Mitzi Gaynor, hoy totalmente olvidada, fue una actriz de corta carrera cinematográfica, que justamente el año anterior al rodaje de Con faldas y a lo loco había alcanzado fama mundial con su papel protagonista en Pacífico Sur, interpretación que le valió una nominación al Globo de Oro como mejor actriz.
En sus charlas con Crowe, Wilder recordaba que a Marilyn se le atragantaron dos frases del guion durante el rodaje: «¿Dónde está el bourbon?» y «¡Soy yo, Sugar!». De cada una de ellas hubo que hacer cincuenta tomas (quizá exageraba un poco el veterano maestro). En el segundo caso, el director ordenó escribir unos letreros en una puerta en los que se reproducía el texto de marras. «Tengo una anciana tía en Viena que diría todas las frases perfectamente. Pero quién iría a ver la película», reflexionaba divertido Wilder.

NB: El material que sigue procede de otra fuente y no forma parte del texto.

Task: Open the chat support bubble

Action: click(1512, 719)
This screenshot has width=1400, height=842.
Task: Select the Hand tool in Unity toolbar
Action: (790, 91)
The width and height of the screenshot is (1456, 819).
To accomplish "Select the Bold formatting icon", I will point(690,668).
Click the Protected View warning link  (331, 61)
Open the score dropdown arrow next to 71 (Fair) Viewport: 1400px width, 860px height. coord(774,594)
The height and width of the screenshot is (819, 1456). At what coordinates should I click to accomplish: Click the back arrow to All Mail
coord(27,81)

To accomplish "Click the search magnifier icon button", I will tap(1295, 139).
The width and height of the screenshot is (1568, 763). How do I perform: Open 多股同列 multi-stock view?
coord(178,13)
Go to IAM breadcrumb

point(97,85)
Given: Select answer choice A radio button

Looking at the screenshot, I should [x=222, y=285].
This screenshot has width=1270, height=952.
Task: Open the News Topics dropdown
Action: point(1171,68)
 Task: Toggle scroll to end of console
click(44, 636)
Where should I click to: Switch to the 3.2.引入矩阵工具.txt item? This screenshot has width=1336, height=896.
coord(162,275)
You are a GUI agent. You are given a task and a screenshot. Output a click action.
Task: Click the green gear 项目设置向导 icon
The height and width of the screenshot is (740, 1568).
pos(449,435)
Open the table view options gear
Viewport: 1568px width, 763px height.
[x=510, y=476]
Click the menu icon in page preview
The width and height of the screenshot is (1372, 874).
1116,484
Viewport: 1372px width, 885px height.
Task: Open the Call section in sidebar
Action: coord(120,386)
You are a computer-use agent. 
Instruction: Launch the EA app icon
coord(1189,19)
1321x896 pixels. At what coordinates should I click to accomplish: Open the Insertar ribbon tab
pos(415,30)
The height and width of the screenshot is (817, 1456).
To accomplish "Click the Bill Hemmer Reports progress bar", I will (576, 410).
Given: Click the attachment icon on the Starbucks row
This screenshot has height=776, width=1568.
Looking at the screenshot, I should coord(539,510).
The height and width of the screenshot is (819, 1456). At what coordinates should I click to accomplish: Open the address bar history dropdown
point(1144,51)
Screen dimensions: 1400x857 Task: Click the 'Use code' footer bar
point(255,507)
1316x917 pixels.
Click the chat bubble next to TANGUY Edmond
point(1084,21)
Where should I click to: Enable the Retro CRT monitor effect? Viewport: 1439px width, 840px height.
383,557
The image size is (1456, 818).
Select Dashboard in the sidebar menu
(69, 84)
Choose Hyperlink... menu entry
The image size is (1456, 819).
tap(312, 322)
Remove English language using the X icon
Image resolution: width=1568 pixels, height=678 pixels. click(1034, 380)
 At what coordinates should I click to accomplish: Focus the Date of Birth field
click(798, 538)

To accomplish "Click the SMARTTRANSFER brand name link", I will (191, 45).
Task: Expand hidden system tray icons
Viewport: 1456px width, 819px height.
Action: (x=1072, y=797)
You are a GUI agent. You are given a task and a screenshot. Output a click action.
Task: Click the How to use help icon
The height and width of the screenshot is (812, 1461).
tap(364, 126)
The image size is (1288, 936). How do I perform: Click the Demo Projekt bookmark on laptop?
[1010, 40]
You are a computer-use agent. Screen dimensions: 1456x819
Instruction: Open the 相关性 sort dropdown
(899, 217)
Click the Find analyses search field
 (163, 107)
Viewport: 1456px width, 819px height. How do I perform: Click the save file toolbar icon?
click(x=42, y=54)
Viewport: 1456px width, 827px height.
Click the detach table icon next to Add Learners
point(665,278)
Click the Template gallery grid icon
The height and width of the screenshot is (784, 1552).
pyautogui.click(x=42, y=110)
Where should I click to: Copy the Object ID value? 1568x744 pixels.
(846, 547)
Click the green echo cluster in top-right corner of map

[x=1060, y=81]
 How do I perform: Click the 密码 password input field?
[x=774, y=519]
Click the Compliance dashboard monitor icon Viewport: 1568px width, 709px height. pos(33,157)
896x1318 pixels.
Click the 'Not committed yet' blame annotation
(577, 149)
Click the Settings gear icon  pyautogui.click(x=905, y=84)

El director nacido en el Imperio Austrohúngaro también confesó a Crowe de dónde sacó la chispa original de la película: «La génesis de la idea fue una película alemana muy mala y de tercera clase». Se refiere a Fanfare of love, un largometraje producido en la RFA en 1951 que a su vez es un remake de la francesa Fanfare d'amour, de 1935. «Dos tipos que necesitan trabajo se pintan la cara de negro para entrar en una banda…y se visten de mujeres para entrar en un conjunto femenino. Pero de aquella película tan terrible no aprovechamos nada más».